In May 2021, Panacea Biotec tied up with Russian Direct Investment Fund (RDIF, Russia’s sovereign wealth fund) to produce 100 million doses of Sputnik V COVID-19 vaccine annually in India.

==Products==
Panacea Biotec is one of the largest vaccine manufacturers and pharmaceutical companies in India. Panacea Biotec is focused on research in Vaccines, Pharmaceuticals, Biosimilars, and Nutraceuticals. It is one of the three largest biotechnology companies in India. The company develops and produces medicines for a wide range of medical disciplines, including oncology, organ transplant, immunology and pain management, gastroenterology, vaccines, and diabetology/endocrinology.

=== Transplant ===
Panacea Biotec has many drugs for kidney and liver transplant such as Tacrolimus (marketed as PanGraf), Mycophenolic acid (Mycept), mycophenolate sodium (Mycept S), etc. It also markets generic forms of Tacrolimus in the United States, Germany, among many other developing countries.

===Nephrology===
Panacea Biotec has a focused presence in nephrology therapy in the highly specialized organ transplantation and dialysis management segments. It offers a range of pre-transplant and post-transplant therapies that include drugs such as lanthanum carbonate, sevelamer, and valganciclovir in conventional and novel drug delivery systems.

===Gastroenterology and orthopaedic===
Panacea Biotec has many products for treatment of arthritis, haemorrhoids, acid reflux, and other gastrointestinal problems. Its most prominent product is Sitcom, a euphorbia prostata extract that helps different grades of haemorrhoids. It also markets a once-a-day combination of regular and controlled-release Aceclofenac (generic to Clanza CR) under the brand name Willgo CR.

===Oncology===
Panacea Biotec has many brands marketed in India for the 'affordable' treatment for cancer, viz, breast cancer, brain tumor, ovarian cancer, pancreatic cancer, prostate cancer and colorectal cancer. One of its most prominent brand in this segment is, PacliAll, which is a generic version of Abraxane Protein-bound paclitaxel. The company has plans to market the product in the US as per the patent settlement.

=== Diabetes ===
The company has extensively focused on its diabetic portfolio with formulations such as gliclazide, metformin, and glimepiride that are marketed in India and other developing markets under the brand names Glizid, Glizid M, Glizid MR, Betaglim, and Metlong.
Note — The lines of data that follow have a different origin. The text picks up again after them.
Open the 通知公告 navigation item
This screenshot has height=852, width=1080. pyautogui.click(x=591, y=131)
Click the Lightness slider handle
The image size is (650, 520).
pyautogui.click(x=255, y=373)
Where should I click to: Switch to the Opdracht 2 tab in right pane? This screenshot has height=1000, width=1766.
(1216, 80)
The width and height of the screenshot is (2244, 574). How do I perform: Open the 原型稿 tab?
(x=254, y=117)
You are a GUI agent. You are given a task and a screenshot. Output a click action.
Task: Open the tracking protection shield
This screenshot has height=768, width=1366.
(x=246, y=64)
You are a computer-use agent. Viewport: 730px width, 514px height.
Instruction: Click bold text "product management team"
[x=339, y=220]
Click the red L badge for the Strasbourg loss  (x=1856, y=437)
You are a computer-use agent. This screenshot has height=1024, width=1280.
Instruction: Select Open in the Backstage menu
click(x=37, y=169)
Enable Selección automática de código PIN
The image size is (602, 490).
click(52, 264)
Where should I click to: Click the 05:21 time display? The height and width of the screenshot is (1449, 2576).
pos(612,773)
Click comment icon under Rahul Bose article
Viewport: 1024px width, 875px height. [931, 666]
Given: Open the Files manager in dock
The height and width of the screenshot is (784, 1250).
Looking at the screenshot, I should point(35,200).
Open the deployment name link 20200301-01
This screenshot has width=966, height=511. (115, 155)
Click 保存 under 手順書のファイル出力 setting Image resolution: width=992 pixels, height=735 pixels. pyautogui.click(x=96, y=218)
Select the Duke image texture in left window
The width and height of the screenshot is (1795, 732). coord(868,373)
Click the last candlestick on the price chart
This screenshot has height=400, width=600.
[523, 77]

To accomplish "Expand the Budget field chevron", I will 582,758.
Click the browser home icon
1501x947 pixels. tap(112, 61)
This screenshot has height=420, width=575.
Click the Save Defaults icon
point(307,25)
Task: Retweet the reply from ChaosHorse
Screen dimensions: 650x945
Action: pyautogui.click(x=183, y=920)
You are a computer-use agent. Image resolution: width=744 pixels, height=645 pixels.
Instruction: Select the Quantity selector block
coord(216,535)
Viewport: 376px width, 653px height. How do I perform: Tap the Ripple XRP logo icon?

It is one of the largest diabetic companies in its represented market.

== Vaccines ==
Panacea Biotec markets many generic and novel vaccines in India and many global markets. Some of its vaccines are Pre-qualified by the WHO.

The listing below is for named vaccines; Panacea Biotec produces many vaccines which do not bear trade names.

- Polio vaccines
- Haemophilus influenzae type b vaccines
- Diphtheria, tetanus and polio combined vaccines
- DPT, haemophilus combined vaccines
- DPT, polio combined vaccines
- DPT, haemophilus, polio combined vaccines
- DPT, haemophilus, polio, hepatitis B combined vaccines
- Dengue vaccines
- Influenza vaccines
- Tetanus vaccines
- Pneumococcal vaccine

== Notable achievements ==

- In 1998, Panacea Biotec was awarded its first product patent for Nimulid transgel.
- In 2005, Panacea Biotec was the first to launch a fully-liquid Pentavalent vaccine (DTwP-HepB-Hib), EasyFive in India and it was subsequently, pre-qualified by the WHO for introduction in various countries designated by the GAVI vaccination alliance.
- In 2006, collaboration with the Netherlands Vaccine Institute (the Nederlands Vaccin Instituut (NVI)) for manufacture and marketing of a finished inactivated polio Vaccine (IPV) and a number of IPV-based combination vaccines in India and across the globe
- In 2008, WHO prequalification for fully liquid innovative combination pentavalent vaccine, EasyFive against five deadly infectious diseases (DTwP+ Hep B+ Hib) of early childhood
- In 2011, Panacea Biotec was the first to launch PacliAll, the world's first generic to Abraxane Protein-bound paclitaxel in India.
- In 2017, Panacea Biotec was the first to launch a fully-liquid Hexavalent vaccine (DTwP-HepB-Hib-IPV), EasySix in India.

== Hospital venture ==
Panacea Biotec sold its near-completed hospital in Delhi NCR to Narayana Hrudayalaya in April 2017 for 180 crores; effectively, exiting the hospital business.